Bit-flip attacks (BFAs) can manipulate deep neural networks (DNNs). For high-level DNN models running on deep learning (DL) frameworks like PyTorch, extensive BFAs have been used to flip bits in model weights and shown effective. Defenses have also been proposed to guard model weights. However, DNNs are increasingly compiled into DNN executables by DL compilers to leverage hardware primitives. These executables manifest distinct computation paradigms; existing research fails to accurately capture and expose the BFA surfaces on DNN executables. To this end, we launch the first systematic study of BFAs on DNN executables. Prior BFAs are limited to attacking model weights and assume a strong whitebox attacker with full knowledge of victim model weights, which is unrealistic as weights are often confidential. In contrast, we find that BFAs on DNN executables can achieve high effectiveness by exploiting the model structure (usually stored in the executable code), which only requires knowing the (often public) model structure. Importantly, such structure-based BFAs are pervasive, transferable, and more severe in DNN executables. They also slip past existing defenses. To demonstrate the new attack surfaces, we assume a weak and more realistic attacker with no knowledge of victim model weights. We design an automated tool to identify vulnerable bits in victim executables with high confidence (70% vs. baseline 2%). We show on DDR4 DRAM that only 1.4 flips on average are needed to fully downgrade the accuracy of victim models, including quantized ones which could require 23x more flips previously, to random guesses. We comprehensively evaluate 16 DNN executables, covering large-scale models trained on commonly-used datasets compiled by the two most popular DL compilers. Our finding calls for incorporating security mechanisms in future DNN compilation toolchains.

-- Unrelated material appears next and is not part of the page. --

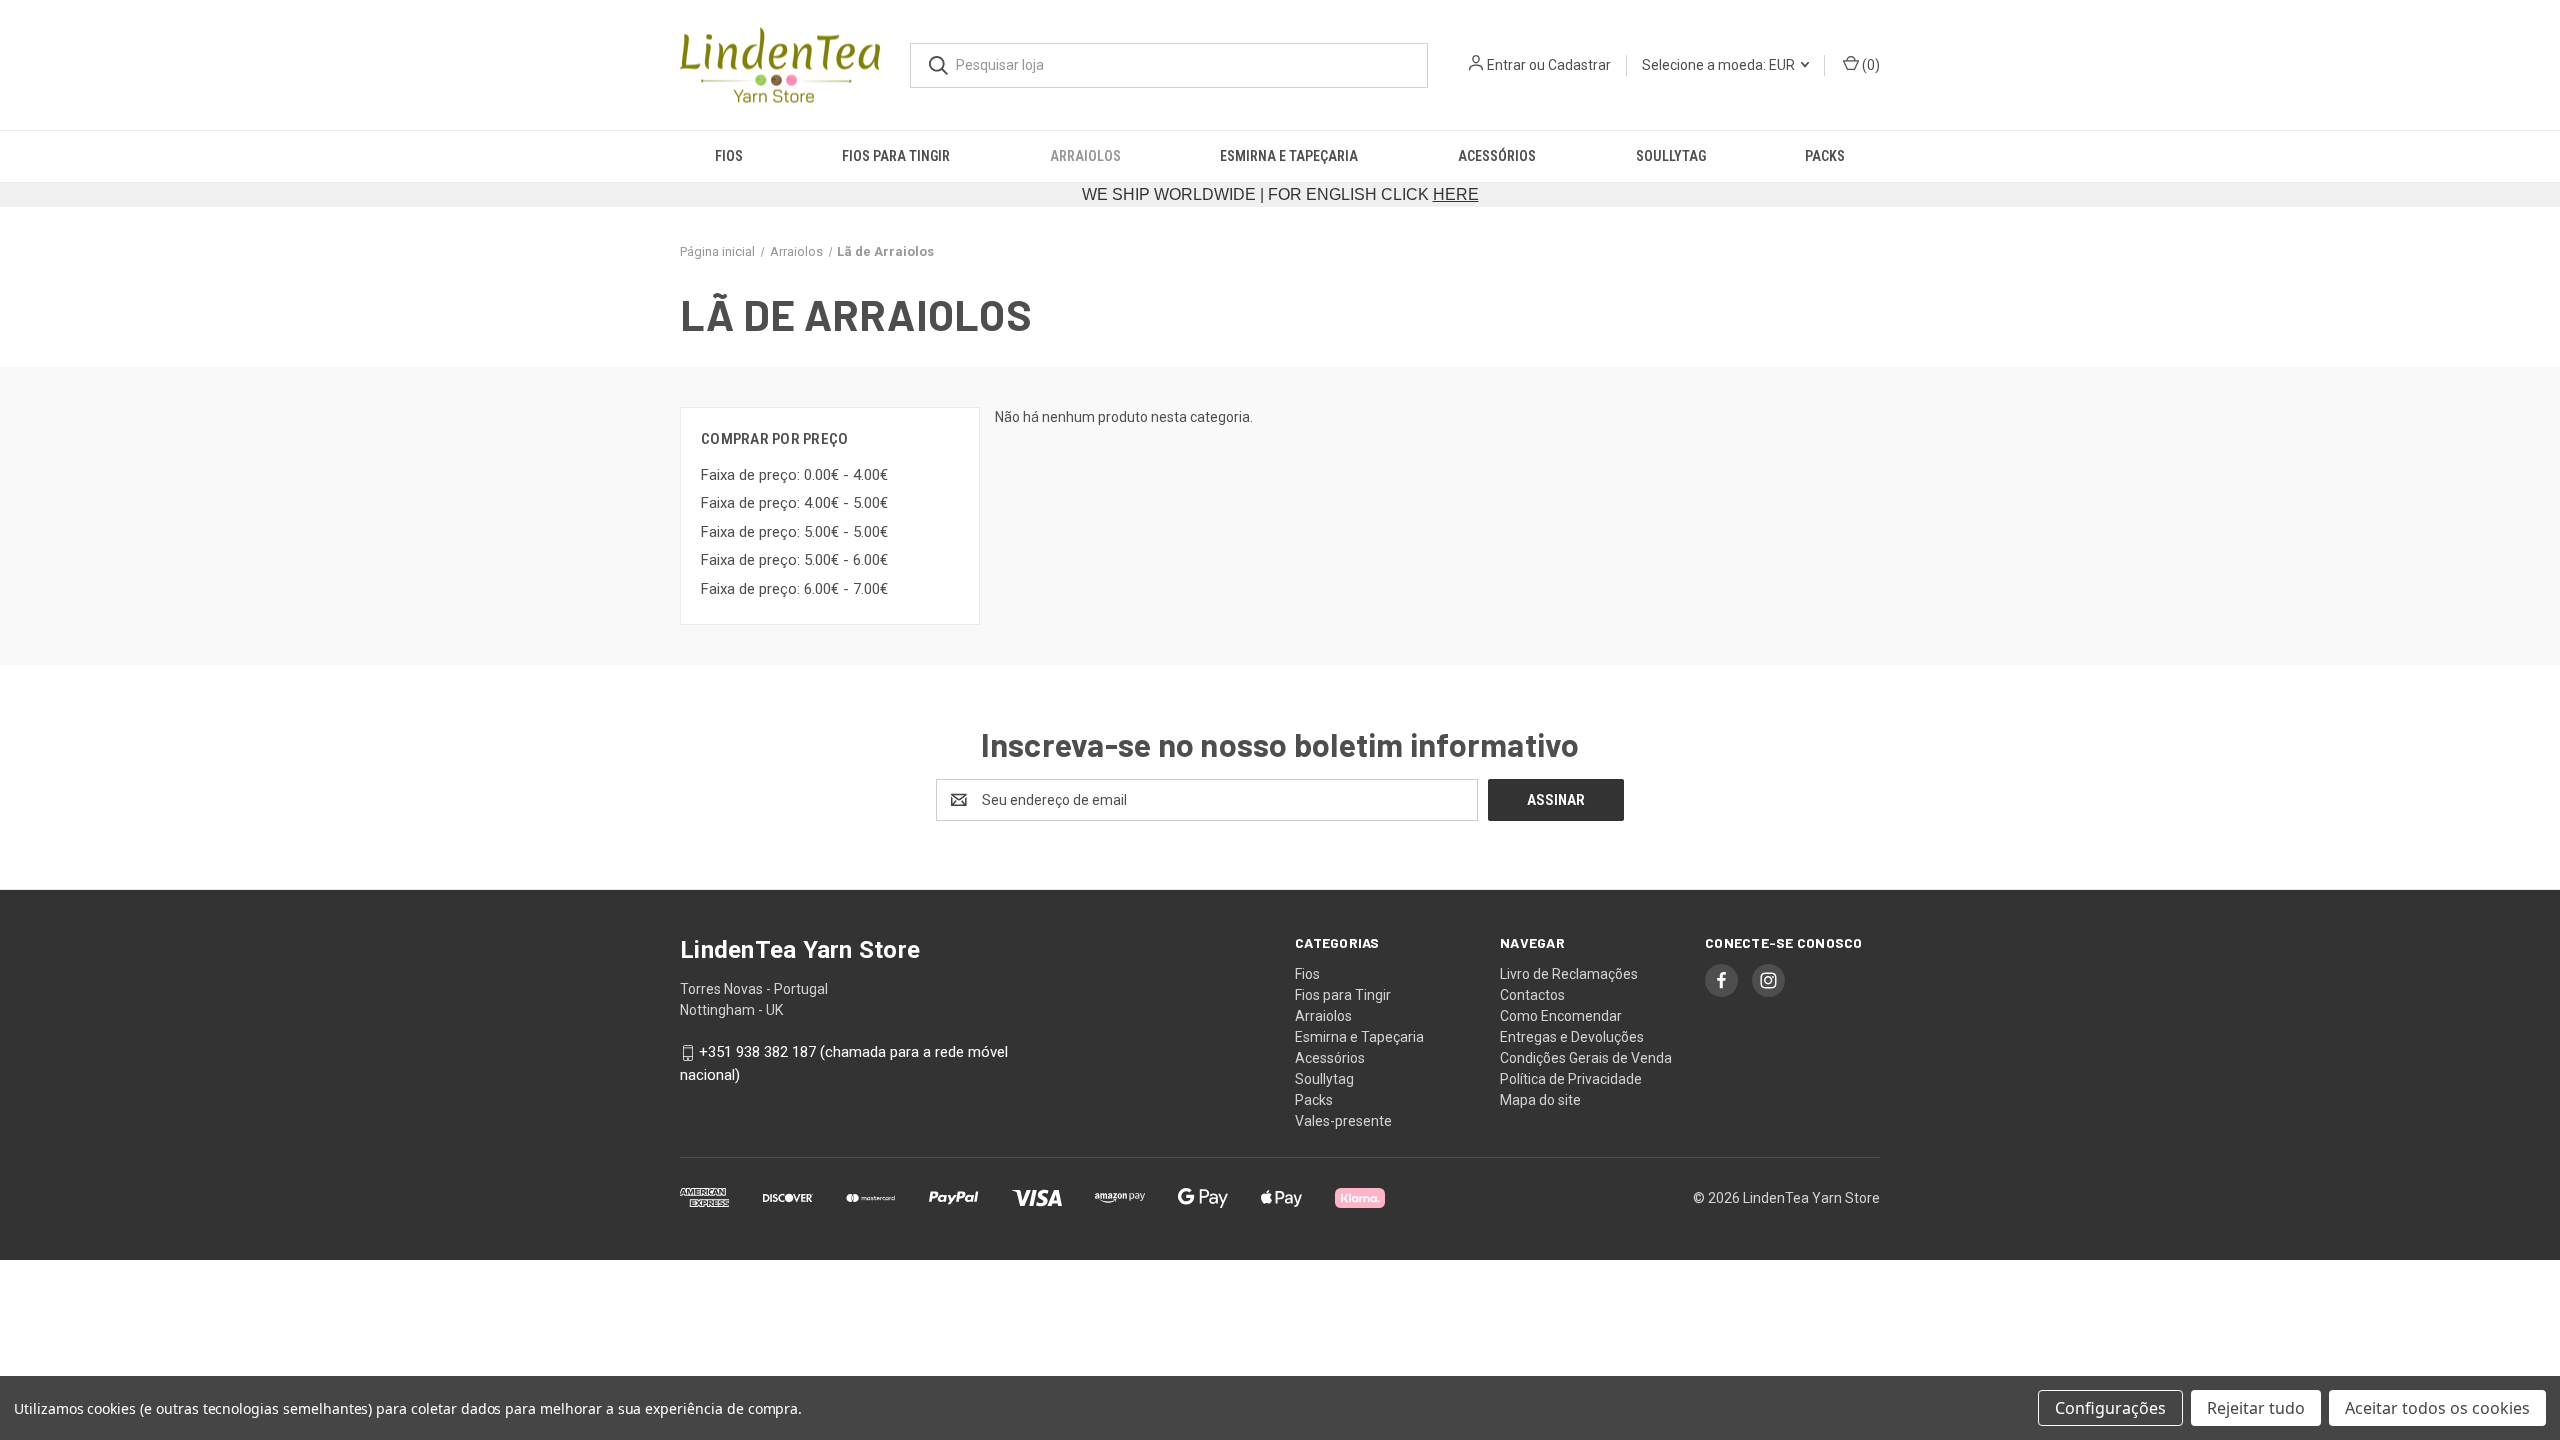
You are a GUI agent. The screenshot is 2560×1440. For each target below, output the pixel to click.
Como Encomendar (1561, 1016)
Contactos (1532, 995)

翻译：比特翻转攻击（BFA）能够操纵深度神经网络（DNN）。对于在PyTorch等深度学习（DL）框架上运行的高级DNN模型，已有大量BFA被用于翻转模型权重中的比特位，并证明是有效的。同时，也有防御措施被提出来保护模型权重。然而，DNN正越来越多地被DL编译器编译成DNN可执行文件，以利用硬件原语。这些可执行文件呈现出独特的计算范式；现有研究未能准确捕捉和揭示DNN可执行文件上的BFA攻击面。为此，我们首次对DNN可执行文件上的BFA展开了系统性研究。先前的BFA仅限于攻击模型权重，并假设攻击者拥有受害者模型权重的完整知识，是一个强大的白盒攻击者，这并不现实，因为权重通常是保密的。相比之下，我们发现，通过利用模型结构（通常存储在可执行代码中），对DNN可执行文件的BFA能够实现高有效性，而这仅需要知道（通常是公开的）模型结构。重要的是，这种基于结构的BFA在DNN可执行文件中是普遍存在的、可转移的，并且更为严重。它们还能绕过现有的防御措施。为了展示新的攻击面，我们假设了一个较弱且更现实的攻击者，其不了解受害者模型的权重。我们设计了一个自动化工具，以高置信度（70% vs. 基线2%）识别受害者可执行文件中的易受攻击比特位。我们在DDR4 DRAM上证明，平均仅需1.4次翻转即可将受害者模型（包括量化模型，此前可能需要23倍以上的翻转）的准确率完全降至随机猜测水平。我们全面评估了16个DNN可执行文件，涵盖了由两个最流行的DL编译器编译的、在常用数据集上训练的大规模模型。我们的发现呼吁在未来的DNN编译工具链中纳入安全机制。